# EXERCISE TASK A:
Answer these questions about the text on The Artist's Torah, one per line:
(i) According to the weekly reading, for how long is a post-partum woman impure?
(ii) What tradition in the Jewish marriage ceremony does Ebenbach cite?
(iii) What does Ebenbach call our legacy after the loss of Eden?

# EXCERPTED TEXT:
***

With graceful interpretive understanding, Ebenbach rises to the challenge and finds meaning for a creative life even in passages that address impurity, tumah. He tries to grasp why the Torah uses this term to also define women who have recently given birth.

In the weekly reading, Tazria-M’tzora, it is written that a post-partum woman is impure for one to two weeks (depending on the sex of the child) and can’t enter the sanctuary for another 33 to 66 days after that.

“The Torah puts such a positive light on childbirth, raises it up as such a central goal, so how can it lead to tumah?”  Ebenbach asks. 

He defines tumah as someone who needs temporary separation from the community after coming into contact with “very powerful forces… until they are ready to return to everyday life again.”

As another example of a need for separation following a powerful experience, Ebenbach cites the tradition in the Jewish marriage ceremony when the couple is briefly in seclusion after the ritual service, before they rejoin their guests.

He connects this understanding of separation after significant moments to the immersion in creativity and the temporary isolation that ensues when the intensity of the creative process ends.

Throughout The Artist’s Torah, Ebenbach draws on a range of Jewish artists—including Marc Chagall, Judy Chicago, Meredith Monk, Woody Allen, Bob Dylan, and Muriel Rukeyser—to supplement the insights into creativity that he gleans from the weekly Torah readings.

Partners in building the world

The book is full of deep insights into everything from sacrifices to the construction of the moveable ark and the role of temple priests as well as envy, passion, and mystery.

I found especially compelling Ebenbach’s understanding of the loss of Eden as the beginning of human civilization.

“In the perfection of the garden, there could be no Torah scrolls, no Judaism, no sculpture or music; Eden was already perfect and needed none of these things. Only afterwards were human beings capable of participating in meeting these needs.”

He refers to this as our legacy of “partnership with God in building and rebuilding the world.”  It leaves room for a calling for creativity, for art.

“This is about embracing the creative opportunity… It means calling things what they are, and calling out the truth, loudly, across the empty spaces that separate us from one another, so that others might hear.”

It is a calling, he reminds us, that is not for artists only. “It is a calling every one of us is able to hear, and receive.”

***

# MATERIAL FOR THIS TASK:
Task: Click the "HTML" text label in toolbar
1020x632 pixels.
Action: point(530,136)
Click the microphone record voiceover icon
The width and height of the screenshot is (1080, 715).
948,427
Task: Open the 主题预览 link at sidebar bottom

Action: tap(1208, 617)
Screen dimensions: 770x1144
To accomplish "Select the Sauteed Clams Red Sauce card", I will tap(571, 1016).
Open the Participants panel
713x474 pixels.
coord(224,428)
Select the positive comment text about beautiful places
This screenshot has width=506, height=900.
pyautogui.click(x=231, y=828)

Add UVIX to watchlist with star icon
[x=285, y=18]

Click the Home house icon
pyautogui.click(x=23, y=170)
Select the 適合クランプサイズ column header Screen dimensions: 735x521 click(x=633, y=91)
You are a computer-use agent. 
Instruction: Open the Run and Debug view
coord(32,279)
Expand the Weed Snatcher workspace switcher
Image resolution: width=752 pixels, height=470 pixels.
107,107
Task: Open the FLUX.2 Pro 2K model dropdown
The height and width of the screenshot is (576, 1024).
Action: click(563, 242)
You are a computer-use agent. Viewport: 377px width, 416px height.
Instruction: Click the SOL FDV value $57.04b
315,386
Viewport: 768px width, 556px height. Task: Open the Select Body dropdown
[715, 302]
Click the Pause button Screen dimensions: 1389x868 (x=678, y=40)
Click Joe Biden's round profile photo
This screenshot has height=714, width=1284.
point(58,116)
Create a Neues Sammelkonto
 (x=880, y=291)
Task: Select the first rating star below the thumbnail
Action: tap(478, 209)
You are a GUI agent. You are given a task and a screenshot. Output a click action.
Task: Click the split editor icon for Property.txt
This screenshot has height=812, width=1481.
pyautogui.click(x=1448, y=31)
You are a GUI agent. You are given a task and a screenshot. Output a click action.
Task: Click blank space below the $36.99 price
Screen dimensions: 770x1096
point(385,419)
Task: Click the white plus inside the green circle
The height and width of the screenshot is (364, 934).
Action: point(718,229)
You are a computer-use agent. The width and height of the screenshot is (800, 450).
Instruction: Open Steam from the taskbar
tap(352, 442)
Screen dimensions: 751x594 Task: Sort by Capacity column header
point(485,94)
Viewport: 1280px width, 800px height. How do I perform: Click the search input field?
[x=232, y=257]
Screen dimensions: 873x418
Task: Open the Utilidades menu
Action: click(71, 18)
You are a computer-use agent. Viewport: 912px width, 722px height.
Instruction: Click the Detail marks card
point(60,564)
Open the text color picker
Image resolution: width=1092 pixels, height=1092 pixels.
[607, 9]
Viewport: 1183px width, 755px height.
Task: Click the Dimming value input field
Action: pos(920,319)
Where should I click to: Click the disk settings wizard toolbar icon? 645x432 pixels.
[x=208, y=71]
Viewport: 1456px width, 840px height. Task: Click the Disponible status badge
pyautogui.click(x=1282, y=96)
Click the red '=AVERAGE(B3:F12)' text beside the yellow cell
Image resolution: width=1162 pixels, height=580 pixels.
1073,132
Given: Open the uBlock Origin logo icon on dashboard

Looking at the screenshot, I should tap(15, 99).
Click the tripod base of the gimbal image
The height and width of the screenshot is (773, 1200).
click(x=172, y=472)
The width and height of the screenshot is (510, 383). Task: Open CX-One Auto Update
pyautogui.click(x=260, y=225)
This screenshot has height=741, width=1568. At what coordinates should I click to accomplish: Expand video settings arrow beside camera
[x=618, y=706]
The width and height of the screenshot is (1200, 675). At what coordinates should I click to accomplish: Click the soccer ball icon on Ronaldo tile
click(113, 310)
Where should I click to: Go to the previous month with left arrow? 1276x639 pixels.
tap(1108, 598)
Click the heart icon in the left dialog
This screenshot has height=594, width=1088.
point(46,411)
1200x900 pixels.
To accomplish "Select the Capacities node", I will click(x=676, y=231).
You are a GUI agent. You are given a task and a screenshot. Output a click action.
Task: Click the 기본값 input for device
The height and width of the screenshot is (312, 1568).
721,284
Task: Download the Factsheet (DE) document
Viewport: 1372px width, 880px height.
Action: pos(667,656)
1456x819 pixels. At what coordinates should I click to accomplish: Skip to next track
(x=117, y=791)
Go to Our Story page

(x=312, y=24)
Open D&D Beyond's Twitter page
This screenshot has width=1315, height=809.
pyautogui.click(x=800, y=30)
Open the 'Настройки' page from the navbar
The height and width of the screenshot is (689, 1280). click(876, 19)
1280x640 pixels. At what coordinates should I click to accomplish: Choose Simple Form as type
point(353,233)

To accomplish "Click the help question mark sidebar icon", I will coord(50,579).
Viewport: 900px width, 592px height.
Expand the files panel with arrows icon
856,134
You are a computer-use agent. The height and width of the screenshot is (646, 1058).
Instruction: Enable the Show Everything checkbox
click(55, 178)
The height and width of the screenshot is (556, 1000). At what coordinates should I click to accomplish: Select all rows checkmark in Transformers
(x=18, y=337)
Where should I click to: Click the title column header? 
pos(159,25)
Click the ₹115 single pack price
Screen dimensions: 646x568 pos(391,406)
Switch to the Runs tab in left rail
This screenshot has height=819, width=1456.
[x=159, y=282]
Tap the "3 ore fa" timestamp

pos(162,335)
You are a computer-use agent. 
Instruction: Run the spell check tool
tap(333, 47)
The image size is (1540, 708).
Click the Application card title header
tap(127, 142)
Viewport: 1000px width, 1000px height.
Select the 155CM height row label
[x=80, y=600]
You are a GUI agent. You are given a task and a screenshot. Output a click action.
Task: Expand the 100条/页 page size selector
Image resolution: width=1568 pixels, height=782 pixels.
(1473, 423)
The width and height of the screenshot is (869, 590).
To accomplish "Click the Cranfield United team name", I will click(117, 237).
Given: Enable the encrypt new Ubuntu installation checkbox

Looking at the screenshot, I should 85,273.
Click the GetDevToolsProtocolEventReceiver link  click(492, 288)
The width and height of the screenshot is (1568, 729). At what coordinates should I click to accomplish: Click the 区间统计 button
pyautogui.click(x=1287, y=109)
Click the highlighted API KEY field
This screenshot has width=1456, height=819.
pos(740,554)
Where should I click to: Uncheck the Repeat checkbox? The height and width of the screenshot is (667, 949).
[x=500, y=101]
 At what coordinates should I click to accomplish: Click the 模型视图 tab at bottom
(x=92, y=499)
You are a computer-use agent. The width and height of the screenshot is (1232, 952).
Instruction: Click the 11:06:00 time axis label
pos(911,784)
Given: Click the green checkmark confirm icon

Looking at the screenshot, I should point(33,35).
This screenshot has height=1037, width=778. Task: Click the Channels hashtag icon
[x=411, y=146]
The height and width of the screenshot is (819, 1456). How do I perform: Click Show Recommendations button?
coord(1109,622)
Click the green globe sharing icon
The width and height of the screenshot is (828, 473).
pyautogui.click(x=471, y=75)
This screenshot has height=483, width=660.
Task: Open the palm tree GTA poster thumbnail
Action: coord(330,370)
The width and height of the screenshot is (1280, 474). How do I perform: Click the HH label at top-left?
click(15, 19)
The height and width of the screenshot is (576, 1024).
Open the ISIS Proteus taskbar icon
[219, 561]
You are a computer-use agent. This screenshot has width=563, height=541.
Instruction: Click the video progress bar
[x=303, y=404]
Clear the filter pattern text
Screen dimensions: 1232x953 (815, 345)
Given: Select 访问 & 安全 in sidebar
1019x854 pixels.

***

# EXERCISE TASK B:
Convert the entries into a Markdown table with the columns Row and Line, leaving out blank lines. Begin at the first line of the entries and stop after the line that contains "Action: tap(1208, 617)".

# TASK SOLUTION A:
(i) For one to two weeks, depending on the sex of the child.
(ii) The couple is briefly in seclusion after the ritual service, before they rejoin their guests.
(iii) A legacy of "partnership with God in building and rebuilding the world."

# TASK SOLUTION B:
| Row | Line |
|---|---|
| 1 | Task: Click the "HTML" text label in toolbar |
| 2 | 1020x632 pixels. |
| 3 | Action: point(530,136) |
| 4 | Click the microphone record voiceover icon |
| 5 | The width and height of the screenshot is (1080, 715). |
| 6 | 948,427 |
| 7 | Task: Open the 主题预览 link at sidebar bottom |
| 8 | Action: tap(1208, 617) |